Une des artistes de son collectif lui avait vanté les mérites des remplacements cybernétiques. Dizain était peintre, et son doigt-pinceau lui avait permis de gagner en précision. Ce dernier n’était pas juste un outil, car il était couplé avec ses terminaisons nerveuses. Son cerveau recevait des informations sur le grain de la toile, le spectre colorimétrique de la couleur, l’épaisseur de la peinture qu’elle déposait, et l’humidité de cette dernière. Elle pouvait ainsi ajuster ou calibrer avec une finesse qu’elle n’avait jamais possédée de manière naturelle. Khodana avait été époustouflé par ce qu’elle décrivait, et avait décidé de sauter le pas. L’opération, en outre, n’avait pas été lourde à réaliser : le chirurgien venait directement chez l’artiste, opérait avec une assistance robotique, et une intelligence artificielle veillait à ce que tout se passe dans les meilleures conditions. Il n’y avait ni douleur, ni séquelle, ni même de convalescence longue : quelques heures suffisaient.

Par prudence, il avait choisi de ne faire qu’un seul doigt, là où Dizain avait, depuis, réalisé d’autres implants. La connexion neuronale s’était parfaitement passée, puisqu’il sentait maintenant son ciseau de sculpteur lui envoyer des informations insoupçonnées jusque-là. Il caressait les surfaces pour en apprendre la densité, il pouvait sentir quel serait le meilleur angle pour creuser la matière. Il comprenait l’emballement de la peintre. Mais c’était encore tout frais, il n’avait été opéré que trois jours plus tôt. Aucune réalisation majeure n’en avait bénéficié avant cette commande de grande ampleur.

— D’un autre côté, c’est peut-être le moment ou jamais ! Après tout, cette statue sera une carte de visite géante.
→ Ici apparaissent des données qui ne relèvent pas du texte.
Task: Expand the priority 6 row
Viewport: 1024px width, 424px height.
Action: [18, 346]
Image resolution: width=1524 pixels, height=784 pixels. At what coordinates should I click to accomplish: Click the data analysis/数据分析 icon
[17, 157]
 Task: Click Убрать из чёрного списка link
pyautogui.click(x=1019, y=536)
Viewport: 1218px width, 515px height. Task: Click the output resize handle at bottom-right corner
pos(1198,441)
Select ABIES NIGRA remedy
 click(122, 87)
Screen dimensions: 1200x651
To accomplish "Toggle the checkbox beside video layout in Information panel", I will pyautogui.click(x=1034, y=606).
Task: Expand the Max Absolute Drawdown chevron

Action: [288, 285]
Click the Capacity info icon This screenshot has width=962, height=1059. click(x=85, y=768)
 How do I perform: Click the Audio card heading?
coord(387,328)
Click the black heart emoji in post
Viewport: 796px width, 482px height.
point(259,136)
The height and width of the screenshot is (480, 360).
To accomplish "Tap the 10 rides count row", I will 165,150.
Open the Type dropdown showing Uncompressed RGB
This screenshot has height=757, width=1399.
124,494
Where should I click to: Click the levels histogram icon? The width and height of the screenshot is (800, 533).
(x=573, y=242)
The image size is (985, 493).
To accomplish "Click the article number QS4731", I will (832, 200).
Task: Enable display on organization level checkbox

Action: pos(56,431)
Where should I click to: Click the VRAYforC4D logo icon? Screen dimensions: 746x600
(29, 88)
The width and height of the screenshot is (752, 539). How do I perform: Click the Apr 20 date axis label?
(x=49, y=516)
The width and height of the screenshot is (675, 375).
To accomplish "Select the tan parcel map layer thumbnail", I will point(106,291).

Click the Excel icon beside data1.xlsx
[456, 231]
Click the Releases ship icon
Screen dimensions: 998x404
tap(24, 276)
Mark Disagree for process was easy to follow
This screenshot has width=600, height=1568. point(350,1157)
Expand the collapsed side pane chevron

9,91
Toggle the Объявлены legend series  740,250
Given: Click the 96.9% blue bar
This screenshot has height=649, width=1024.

Autant qu’elle inclue ce nouveau dispositif…

***

Cela faisait deux jours qu’il dégrossissait son bloc. Pour le moment, son doigt lui avait permis de mieux sentir par quel angle attaquer, et quelle partie serait plus fragile. Mais ce doigt-ciseau ayant pour but la minutie, il le trouvait un peu inutile dans ce travail d’approche globale. Il avait l’impression de perdre du temps en n’obtenant des relevés qu’au compte-goutte, en tout cas par petites parcelles. Levant le nez de sa sculpture, il fit une pause pour observer ses mains marquées par des années de travail manuel, avec un index flambant neuf en matériaux composites.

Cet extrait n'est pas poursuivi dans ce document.